[Given problem]: Transcribe the lines without any changes, beginning at the line that contains "You are a computer-use agent. Viewport: 1186px" and ending at the line that contains "Action: (x=62, y=167)", with both of those lines included.
── Stored records
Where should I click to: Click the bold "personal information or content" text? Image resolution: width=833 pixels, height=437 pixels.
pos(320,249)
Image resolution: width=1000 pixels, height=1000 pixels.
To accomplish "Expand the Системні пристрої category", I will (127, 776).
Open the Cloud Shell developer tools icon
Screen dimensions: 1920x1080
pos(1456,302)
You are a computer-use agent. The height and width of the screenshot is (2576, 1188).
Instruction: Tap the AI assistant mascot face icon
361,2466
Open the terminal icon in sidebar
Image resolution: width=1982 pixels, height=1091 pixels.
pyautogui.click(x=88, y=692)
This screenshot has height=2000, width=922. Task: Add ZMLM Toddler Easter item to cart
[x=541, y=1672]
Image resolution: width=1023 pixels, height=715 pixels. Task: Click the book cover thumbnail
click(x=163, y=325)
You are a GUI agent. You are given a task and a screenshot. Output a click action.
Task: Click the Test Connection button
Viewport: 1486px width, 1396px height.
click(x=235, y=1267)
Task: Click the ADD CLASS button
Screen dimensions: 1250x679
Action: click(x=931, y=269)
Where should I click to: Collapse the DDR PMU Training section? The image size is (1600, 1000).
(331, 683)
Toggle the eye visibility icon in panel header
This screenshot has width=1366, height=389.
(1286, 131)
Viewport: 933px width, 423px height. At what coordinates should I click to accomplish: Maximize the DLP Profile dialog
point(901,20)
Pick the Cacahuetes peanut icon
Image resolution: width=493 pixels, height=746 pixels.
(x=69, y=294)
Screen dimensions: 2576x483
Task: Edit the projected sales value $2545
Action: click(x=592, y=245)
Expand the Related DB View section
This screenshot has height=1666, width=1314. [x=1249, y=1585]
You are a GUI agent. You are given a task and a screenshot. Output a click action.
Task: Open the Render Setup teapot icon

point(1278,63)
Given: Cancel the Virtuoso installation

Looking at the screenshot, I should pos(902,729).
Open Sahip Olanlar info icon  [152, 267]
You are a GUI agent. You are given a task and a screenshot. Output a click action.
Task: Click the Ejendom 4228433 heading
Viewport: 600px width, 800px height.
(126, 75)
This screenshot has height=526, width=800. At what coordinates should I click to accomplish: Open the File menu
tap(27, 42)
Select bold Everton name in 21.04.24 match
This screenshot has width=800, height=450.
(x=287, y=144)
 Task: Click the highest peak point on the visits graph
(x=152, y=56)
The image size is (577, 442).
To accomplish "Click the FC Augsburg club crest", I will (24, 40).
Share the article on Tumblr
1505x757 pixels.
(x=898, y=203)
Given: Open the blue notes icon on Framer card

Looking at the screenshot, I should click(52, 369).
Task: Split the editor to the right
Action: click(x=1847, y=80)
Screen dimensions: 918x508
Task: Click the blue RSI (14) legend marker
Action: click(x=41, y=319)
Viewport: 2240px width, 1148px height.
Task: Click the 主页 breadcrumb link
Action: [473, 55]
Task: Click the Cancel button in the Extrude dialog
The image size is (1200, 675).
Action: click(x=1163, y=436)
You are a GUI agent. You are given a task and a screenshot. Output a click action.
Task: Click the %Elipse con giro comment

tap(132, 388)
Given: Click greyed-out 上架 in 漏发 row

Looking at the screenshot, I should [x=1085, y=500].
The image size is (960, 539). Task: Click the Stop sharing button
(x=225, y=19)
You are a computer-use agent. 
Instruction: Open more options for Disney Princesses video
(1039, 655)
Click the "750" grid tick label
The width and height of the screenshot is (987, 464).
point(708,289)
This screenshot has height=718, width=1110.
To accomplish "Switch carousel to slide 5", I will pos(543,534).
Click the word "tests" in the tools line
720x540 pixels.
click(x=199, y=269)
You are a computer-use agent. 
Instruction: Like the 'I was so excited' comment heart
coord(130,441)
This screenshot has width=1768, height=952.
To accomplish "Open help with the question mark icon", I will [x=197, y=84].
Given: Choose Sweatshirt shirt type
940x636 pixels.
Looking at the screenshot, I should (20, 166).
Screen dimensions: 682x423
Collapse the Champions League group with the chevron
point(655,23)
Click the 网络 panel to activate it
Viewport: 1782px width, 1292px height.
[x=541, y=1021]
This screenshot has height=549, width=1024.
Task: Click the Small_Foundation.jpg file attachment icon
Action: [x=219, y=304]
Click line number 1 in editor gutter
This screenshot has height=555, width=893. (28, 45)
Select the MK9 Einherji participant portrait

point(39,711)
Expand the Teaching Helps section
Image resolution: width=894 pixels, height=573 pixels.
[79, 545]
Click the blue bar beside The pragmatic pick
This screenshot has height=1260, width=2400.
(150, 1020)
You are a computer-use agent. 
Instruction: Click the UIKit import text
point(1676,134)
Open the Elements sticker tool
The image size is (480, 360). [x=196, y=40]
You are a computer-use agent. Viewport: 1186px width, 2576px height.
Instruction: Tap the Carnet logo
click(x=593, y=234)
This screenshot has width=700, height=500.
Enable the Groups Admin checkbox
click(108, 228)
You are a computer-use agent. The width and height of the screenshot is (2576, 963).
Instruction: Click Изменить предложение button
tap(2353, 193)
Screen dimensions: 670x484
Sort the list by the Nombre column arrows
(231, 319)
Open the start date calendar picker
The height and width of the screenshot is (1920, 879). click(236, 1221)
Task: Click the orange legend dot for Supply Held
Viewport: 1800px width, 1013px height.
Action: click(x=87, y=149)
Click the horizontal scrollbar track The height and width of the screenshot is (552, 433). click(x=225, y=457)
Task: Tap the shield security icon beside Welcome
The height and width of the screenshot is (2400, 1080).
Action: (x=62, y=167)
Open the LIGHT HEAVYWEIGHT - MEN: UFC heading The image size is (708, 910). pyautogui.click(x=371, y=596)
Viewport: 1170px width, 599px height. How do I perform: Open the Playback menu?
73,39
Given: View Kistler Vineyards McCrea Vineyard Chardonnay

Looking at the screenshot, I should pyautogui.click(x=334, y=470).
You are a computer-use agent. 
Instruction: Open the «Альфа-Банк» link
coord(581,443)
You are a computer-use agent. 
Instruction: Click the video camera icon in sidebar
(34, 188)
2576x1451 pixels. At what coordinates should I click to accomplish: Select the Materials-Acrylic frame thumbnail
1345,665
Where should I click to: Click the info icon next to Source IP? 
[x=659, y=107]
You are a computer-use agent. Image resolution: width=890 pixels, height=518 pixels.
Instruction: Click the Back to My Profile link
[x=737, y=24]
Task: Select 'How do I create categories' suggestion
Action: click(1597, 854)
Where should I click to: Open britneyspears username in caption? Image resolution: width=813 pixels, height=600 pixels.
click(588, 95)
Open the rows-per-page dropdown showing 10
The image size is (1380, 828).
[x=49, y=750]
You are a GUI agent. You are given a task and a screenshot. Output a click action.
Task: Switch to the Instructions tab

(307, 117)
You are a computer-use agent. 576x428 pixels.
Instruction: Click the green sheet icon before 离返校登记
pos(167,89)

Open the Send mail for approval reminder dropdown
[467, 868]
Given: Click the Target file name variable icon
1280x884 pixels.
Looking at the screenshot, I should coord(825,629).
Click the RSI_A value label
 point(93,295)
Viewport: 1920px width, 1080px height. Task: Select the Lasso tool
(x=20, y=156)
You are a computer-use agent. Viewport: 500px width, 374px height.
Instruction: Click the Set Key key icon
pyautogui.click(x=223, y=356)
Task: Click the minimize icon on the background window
────
[Solution]:
You are a computer-use agent. Viewport: 1186px width, 2576px height.
Instruction: Tap the Carnet logo
click(x=593, y=234)
This screenshot has width=700, height=500.
Enable the Groups Admin checkbox
click(108, 228)
You are a computer-use agent. The width and height of the screenshot is (2576, 963).
Instruction: Click Изменить предложение button
tap(2353, 193)
Screen dimensions: 670x484
Sort the list by the Nombre column arrows
(231, 319)
Open the start date calendar picker
The height and width of the screenshot is (1920, 879). click(236, 1221)
Task: Click the orange legend dot for Supply Held
Viewport: 1800px width, 1013px height.
Action: click(x=87, y=149)
Click the horizontal scrollbar track The height and width of the screenshot is (552, 433). click(x=225, y=457)
Task: Tap the shield security icon beside Welcome
The height and width of the screenshot is (2400, 1080).
Action: (x=62, y=167)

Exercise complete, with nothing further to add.